Sayesbury Manor Council Offices
- WRENN ID
- winter-string-furze
- Grade
- II
- Local Planning Authority
- East Hertfordshire
- Country
- England
- Date first listed
- 2 October 1981
- Type
- Council offices
- Source
- Historic England listing
Description
Sayesbury Manor Council Offices is a building that dates from around 1780, although it may have been remodeled earlier. An early 19th-century one-bay extension was added to the west, along with extensive outbuildings to the north. The building is set back beyond a car park and was originally oriented to the south. It features a Carpenter's Gothic style, with a two-storey timber-framed structure that is stuccoed and has a steep hipped roof now covered with slate.

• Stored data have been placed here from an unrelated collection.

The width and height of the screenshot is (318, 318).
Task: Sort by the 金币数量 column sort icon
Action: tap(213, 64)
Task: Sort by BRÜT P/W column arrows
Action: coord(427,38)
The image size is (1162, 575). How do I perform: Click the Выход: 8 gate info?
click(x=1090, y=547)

The original symmetrical south front has seven windows and gable chimneys, with the extension matching this style. The first floor has flush box sashes with 6/6 panes and label drip moulds that rise to a blunt point in the centre. The ground floor has uniform French windows, which are later additions. The eaves overhang has a flat soffit adorned with alternately placed lion masks biting rings and smaller lion masks.

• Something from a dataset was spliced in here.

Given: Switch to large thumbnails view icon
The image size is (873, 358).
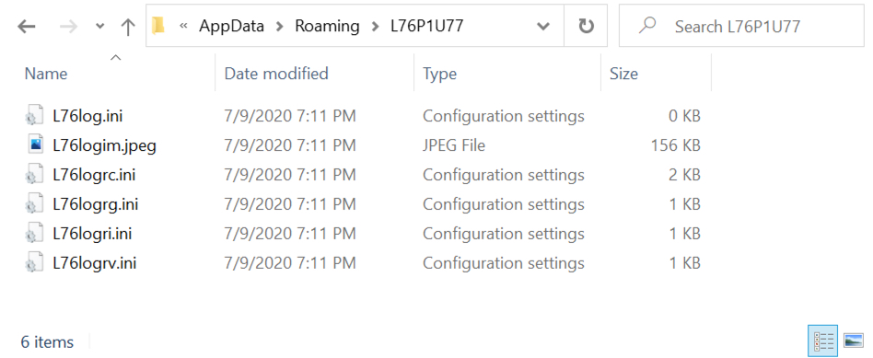Looking at the screenshot, I should 853,340.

The entrance features an early 19th-century six-panel central flush door with reeded mouldings around the panels, and a decorative wooden Gothic porch from the 18th century with a flat top. This porch includes two free-standing columns and two half-columns attached to the wall, all topped with a full entablature. The columns are made up of four clustered colonnets with annulets, and the frieze includes sunk trefoils, tongued brackets, and a coved and arched cornice. The design is influenced by Batty Langley's "Gothic Architecture Restored and Improved" from 1741.

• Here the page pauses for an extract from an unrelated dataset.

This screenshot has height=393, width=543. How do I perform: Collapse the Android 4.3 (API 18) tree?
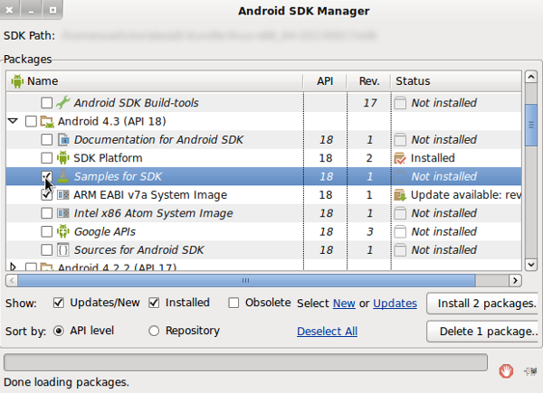tap(13, 121)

Inside, the central stair has rooms on either side, and the rear half of the building has a lower first floor under the continuation of the main roof, with a staircase expressed as a higher gabled central feature on the north side. The columned porch on the north side was likely added when this became the main entrance. The interior has been significantly altered, although a panelled room at the southeast of the ground floor may be original, and the stair balustrade has been changed.
To the northeast of the house, there is a range of lower stuccoed timber-framed buildings with slate roofs, described in the deeds as domestic offices, an archway, a harness room, and a stable, which runs parallel to the house. The property was known as Roselands in the 19th century, changed to Hatters Croft in 1902, and then to Sayesbury Manor in 1939, according to the East Hampshire District Council deeds. The Gothic porch is noted as the most elaborate of four in the town.